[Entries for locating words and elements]
◇ ◇ ◇ ◇ ◇

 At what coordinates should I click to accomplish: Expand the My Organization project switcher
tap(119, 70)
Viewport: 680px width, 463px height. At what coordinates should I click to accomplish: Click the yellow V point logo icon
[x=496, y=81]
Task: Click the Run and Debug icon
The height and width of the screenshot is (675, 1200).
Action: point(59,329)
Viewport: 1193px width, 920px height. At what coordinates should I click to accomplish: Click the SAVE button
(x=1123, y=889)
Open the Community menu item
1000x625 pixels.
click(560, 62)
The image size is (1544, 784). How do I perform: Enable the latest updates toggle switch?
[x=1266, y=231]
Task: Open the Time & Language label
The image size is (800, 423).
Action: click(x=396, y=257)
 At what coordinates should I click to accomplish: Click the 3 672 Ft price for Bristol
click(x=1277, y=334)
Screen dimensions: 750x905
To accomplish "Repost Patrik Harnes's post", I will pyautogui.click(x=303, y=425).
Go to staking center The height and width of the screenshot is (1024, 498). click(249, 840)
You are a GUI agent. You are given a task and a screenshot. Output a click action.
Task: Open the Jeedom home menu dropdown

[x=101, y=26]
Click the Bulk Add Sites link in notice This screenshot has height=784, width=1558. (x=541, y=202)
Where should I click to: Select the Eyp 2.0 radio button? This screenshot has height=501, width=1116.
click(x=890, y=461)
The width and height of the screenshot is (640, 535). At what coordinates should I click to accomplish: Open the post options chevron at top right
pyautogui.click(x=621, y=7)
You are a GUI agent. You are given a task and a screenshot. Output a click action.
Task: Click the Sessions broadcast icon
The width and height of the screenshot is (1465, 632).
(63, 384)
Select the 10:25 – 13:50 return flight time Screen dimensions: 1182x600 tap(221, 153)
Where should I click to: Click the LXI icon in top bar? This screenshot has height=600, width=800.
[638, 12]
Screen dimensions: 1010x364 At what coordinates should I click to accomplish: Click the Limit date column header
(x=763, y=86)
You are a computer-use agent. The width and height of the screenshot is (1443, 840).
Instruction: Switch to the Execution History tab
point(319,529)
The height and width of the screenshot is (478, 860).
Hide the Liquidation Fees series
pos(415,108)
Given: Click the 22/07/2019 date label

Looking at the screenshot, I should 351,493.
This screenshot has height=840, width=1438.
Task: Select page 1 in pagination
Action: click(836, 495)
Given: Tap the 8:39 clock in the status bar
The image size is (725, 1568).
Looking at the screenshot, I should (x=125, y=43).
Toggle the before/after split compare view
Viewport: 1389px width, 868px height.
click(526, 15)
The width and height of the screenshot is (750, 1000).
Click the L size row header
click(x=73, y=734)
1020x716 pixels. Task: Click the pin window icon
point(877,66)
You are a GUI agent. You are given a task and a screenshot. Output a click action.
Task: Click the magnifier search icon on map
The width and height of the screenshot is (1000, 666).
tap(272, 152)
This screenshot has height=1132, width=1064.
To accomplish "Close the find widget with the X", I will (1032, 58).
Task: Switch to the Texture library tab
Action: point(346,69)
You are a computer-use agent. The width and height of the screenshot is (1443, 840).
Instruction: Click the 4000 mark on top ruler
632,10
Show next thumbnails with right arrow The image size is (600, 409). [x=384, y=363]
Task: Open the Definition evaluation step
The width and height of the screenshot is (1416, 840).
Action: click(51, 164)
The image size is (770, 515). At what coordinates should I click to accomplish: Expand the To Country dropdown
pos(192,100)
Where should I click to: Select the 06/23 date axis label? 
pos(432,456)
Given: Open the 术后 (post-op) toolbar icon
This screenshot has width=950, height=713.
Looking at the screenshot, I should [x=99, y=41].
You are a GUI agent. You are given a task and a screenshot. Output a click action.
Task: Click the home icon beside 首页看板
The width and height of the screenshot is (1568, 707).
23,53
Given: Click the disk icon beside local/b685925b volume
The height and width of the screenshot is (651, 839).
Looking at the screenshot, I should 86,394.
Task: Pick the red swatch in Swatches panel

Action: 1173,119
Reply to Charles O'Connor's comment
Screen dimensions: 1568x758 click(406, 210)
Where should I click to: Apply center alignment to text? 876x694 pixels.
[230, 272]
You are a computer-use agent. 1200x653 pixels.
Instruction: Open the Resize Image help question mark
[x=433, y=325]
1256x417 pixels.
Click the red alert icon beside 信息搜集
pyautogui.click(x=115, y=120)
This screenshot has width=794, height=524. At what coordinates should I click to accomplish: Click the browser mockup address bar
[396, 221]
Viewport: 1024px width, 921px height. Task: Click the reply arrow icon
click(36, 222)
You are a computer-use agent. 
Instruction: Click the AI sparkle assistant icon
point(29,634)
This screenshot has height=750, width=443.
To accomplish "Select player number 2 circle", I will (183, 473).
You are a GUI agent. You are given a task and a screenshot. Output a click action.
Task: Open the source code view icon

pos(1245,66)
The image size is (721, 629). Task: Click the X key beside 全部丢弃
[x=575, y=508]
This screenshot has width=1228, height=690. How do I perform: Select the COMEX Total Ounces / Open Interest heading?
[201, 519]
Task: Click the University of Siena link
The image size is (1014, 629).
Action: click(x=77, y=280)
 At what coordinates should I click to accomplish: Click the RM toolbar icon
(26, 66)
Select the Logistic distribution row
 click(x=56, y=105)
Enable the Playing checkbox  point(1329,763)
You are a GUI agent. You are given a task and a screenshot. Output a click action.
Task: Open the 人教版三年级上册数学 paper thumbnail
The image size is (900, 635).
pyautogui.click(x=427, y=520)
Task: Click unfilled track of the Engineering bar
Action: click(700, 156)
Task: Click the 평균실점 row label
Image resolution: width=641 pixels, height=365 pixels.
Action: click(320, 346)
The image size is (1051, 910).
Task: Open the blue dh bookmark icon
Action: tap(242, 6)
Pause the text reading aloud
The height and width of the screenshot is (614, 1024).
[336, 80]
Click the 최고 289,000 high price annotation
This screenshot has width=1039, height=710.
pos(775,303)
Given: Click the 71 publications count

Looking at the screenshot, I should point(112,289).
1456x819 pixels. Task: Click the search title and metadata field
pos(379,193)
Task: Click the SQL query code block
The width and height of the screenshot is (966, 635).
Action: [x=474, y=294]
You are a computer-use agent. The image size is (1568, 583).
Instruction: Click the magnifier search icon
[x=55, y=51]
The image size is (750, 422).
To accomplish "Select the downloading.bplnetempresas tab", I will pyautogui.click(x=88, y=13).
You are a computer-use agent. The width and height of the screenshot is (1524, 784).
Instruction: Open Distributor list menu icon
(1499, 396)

◇ ◇ ◇ ◇ ◇

### AIM OF THE TASK:
Reproduce all of the material above verbatim, line for line, with no changes.

### TASK RESULT:
 At what coordinates should I click to accomplish: Expand the My Organization project switcher
tap(119, 70)
Viewport: 680px width, 463px height. At what coordinates should I click to accomplish: Click the yellow V point logo icon
[x=496, y=81]
Task: Click the Run and Debug icon
The height and width of the screenshot is (675, 1200).
Action: point(59,329)
Viewport: 1193px width, 920px height. At what coordinates should I click to accomplish: Click the SAVE button
(x=1123, y=889)
Open the Community menu item
1000x625 pixels.
click(560, 62)
The image size is (1544, 784). How do I perform: Enable the latest updates toggle switch?
[x=1266, y=231]
Task: Open the Time & Language label
The image size is (800, 423).
Action: click(x=396, y=257)
 At what coordinates should I click to accomplish: Click the 3 672 Ft price for Bristol
click(x=1277, y=334)
Screen dimensions: 750x905
To accomplish "Repost Patrik Harnes's post", I will pyautogui.click(x=303, y=425).
Go to staking center The height and width of the screenshot is (1024, 498). click(249, 840)
You are a GUI agent. You are given a task and a screenshot. Output a click action.
Task: Open the Jeedom home menu dropdown

[x=101, y=26]
Click the Bulk Add Sites link in notice This screenshot has height=784, width=1558. (x=541, y=202)
Where should I click to: Select the Eyp 2.0 radio button? This screenshot has height=501, width=1116.
click(x=890, y=461)
The width and height of the screenshot is (640, 535). At what coordinates should I click to accomplish: Open the post options chevron at top right
pyautogui.click(x=621, y=7)
You are a GUI agent. You are given a task and a screenshot. Output a click action.
Task: Click the Sessions broadcast icon
The width and height of the screenshot is (1465, 632).
(63, 384)
Select the 10:25 – 13:50 return flight time Screen dimensions: 1182x600 tap(221, 153)
Where should I click to: Click the LXI icon in top bar? This screenshot has height=600, width=800.
[638, 12]
Screen dimensions: 1010x364 At what coordinates should I click to accomplish: Click the Limit date column header
(x=763, y=86)
You are a computer-use agent. The width and height of the screenshot is (1443, 840).
Instruction: Switch to the Execution History tab
point(319,529)
The height and width of the screenshot is (478, 860).
Hide the Liquidation Fees series
pos(415,108)
Given: Click the 22/07/2019 date label

Looking at the screenshot, I should 351,493.
This screenshot has height=840, width=1438.
Task: Select page 1 in pagination
Action: click(836, 495)
Given: Tap the 8:39 clock in the status bar
The image size is (725, 1568).
Looking at the screenshot, I should (x=125, y=43).
Toggle the before/after split compare view
Viewport: 1389px width, 868px height.
click(526, 15)
The width and height of the screenshot is (750, 1000).
Click the L size row header
click(x=73, y=734)
1020x716 pixels. Task: Click the pin window icon
point(877,66)
You are a GUI agent. You are given a task and a screenshot. Output a click action.
Task: Click the magnifier search icon on map
The width and height of the screenshot is (1000, 666).
tap(272, 152)
This screenshot has height=1132, width=1064.
To accomplish "Close the find widget with the X", I will (1032, 58).
Task: Switch to the Texture library tab
Action: point(346,69)
You are a computer-use agent. The width and height of the screenshot is (1443, 840).
Instruction: Click the 4000 mark on top ruler
632,10
Show next thumbnails with right arrow The image size is (600, 409). [x=384, y=363]
Task: Open the Definition evaluation step
The width and height of the screenshot is (1416, 840).
Action: click(51, 164)
The image size is (770, 515). At what coordinates should I click to accomplish: Expand the To Country dropdown
pos(192,100)
Where should I click to: Select the 06/23 date axis label? 
pos(432,456)
Given: Open the 术后 (post-op) toolbar icon
This screenshot has width=950, height=713.
Looking at the screenshot, I should [x=99, y=41].
You are a GUI agent. You are given a task and a screenshot. Output a click action.
Task: Click the home icon beside 首页看板
The width and height of the screenshot is (1568, 707).
23,53
Given: Click the disk icon beside local/b685925b volume
The height and width of the screenshot is (651, 839).
Looking at the screenshot, I should 86,394.
Task: Pick the red swatch in Swatches panel

Action: 1173,119
Reply to Charles O'Connor's comment
Screen dimensions: 1568x758 click(406, 210)
Where should I click to: Apply center alignment to text? 876x694 pixels.
[230, 272]
You are a computer-use agent. 1200x653 pixels.
Instruction: Open the Resize Image help question mark
[x=433, y=325]
1256x417 pixels.
Click the red alert icon beside 信息搜集
pyautogui.click(x=115, y=120)
This screenshot has width=794, height=524. At what coordinates should I click to accomplish: Click the browser mockup address bar
[396, 221]
Viewport: 1024px width, 921px height. Task: Click the reply arrow icon
click(36, 222)
You are a computer-use agent. 
Instruction: Click the AI sparkle assistant icon
point(29,634)
This screenshot has height=750, width=443.
To accomplish "Select player number 2 circle", I will (183, 473).
You are a GUI agent. You are given a task and a screenshot. Output a click action.
Task: Open the source code view icon

pos(1245,66)
The image size is (721, 629). Task: Click the X key beside 全部丢弃
[x=575, y=508]
This screenshot has width=1228, height=690. How do I perform: Select the COMEX Total Ounces / Open Interest heading?
[201, 519]
Task: Click the University of Siena link
The image size is (1014, 629).
Action: click(x=77, y=280)
 At what coordinates should I click to accomplish: Click the RM toolbar icon
(26, 66)
Select the Logistic distribution row
 click(x=56, y=105)
Enable the Playing checkbox  point(1329,763)
You are a GUI agent. You are given a task and a screenshot. Output a click action.
Task: Open the 人教版三年级上册数学 paper thumbnail
The image size is (900, 635).
pyautogui.click(x=427, y=520)
Task: Click unfilled track of the Engineering bar
Action: click(700, 156)
Task: Click the 평균실점 row label
Image resolution: width=641 pixels, height=365 pixels.
Action: click(320, 346)
The image size is (1051, 910).
Task: Open the blue dh bookmark icon
Action: tap(242, 6)
Pause the text reading aloud
The height and width of the screenshot is (614, 1024).
[336, 80]
Click the 최고 289,000 high price annotation
This screenshot has width=1039, height=710.
pos(775,303)
Given: Click the 71 publications count

Looking at the screenshot, I should point(112,289).
1456x819 pixels. Task: Click the search title and metadata field
pos(379,193)
Task: Click the SQL query code block
The width and height of the screenshot is (966, 635).
Action: [x=474, y=294]
You are a computer-use agent. The image size is (1568, 583).
Instruction: Click the magnifier search icon
[x=55, y=51]
The image size is (750, 422).
To accomplish "Select the downloading.bplnetempresas tab", I will pyautogui.click(x=88, y=13).
You are a computer-use agent. The width and height of the screenshot is (1524, 784).
Instruction: Open Distributor list menu icon
(1499, 396)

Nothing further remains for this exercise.